Require strong passwords: If your employees log into servers, services, or websites created by any other business or outsource development company, you must insist those staff members use strong passwords. These passwords should not be easy enough to be memorized, nor should they be written down. Require characters like $, (, ), >, <, @, etc. as well as numbers and a mixture of upper and lower case. Insist your employees use a password manager so they can work with incredibly strong passwords.
Change passwords regularly: This should be considered a must-have policy. Every employee should be required to change their passwords every month. Yes, this is a hassle, but it’s one that will go a long way to preventing your company from being hacked. Those passwords should follow the same guidelines stated above.
Stop using Windows: Windows is a weak platform, one that requires diligent administration and constant protection from hackers. When possible, go for an alternative platform, such as Linux, Chrome OS, or macOS. If you have computers that are used only for their web browsers, opt for either Linux or Chrome OS. The chances of those platforms being hacked are exponentially lower than that of Windows.
Choose reputable service providers: When selecting your Internet Service Provider, only go with a company that is known to offer strong security and reliable service. This holds true with any tech service you use. If you require third-party tech support, make sure to do your homework before selecting a company. A little bit of investigation upfront will go a long way to prevent your company from being hacked.

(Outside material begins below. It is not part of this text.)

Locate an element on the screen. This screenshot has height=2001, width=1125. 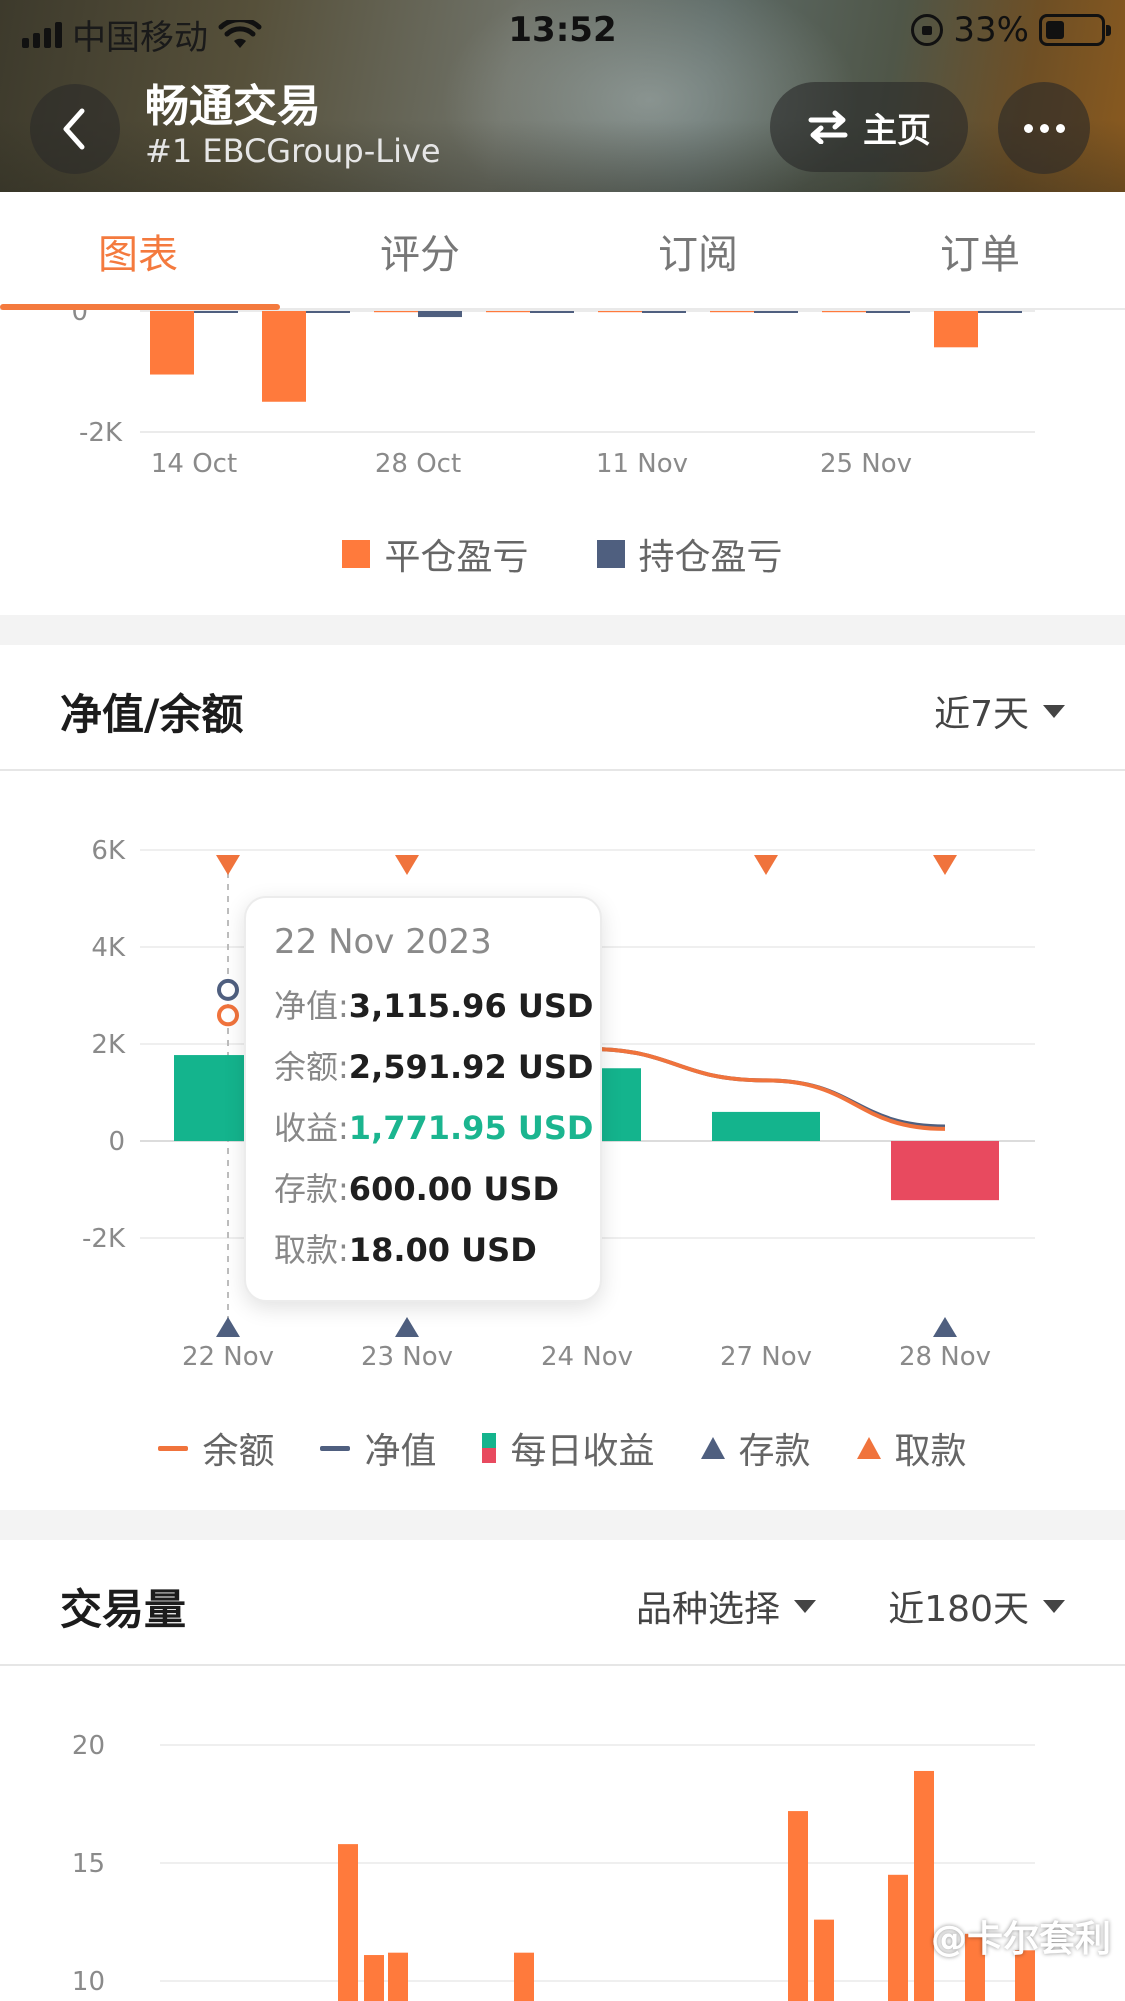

Encryption: When you have sensitive data saved on drives or sent to clients/customers/third parties, use encryption. Yes, it takes a few extra steps (and a bit of educating the employees), but the last thing you want is to house or transmit sensitive data in such a way that anyone can read it.
Conclusion
It doesn’t really take all that much work to give your small business a security boost. And once you have these steps in place, you’ll find they very quickly become second nature to all involved. Take the time to implement these policies and choices and your company will enjoy much-improved security.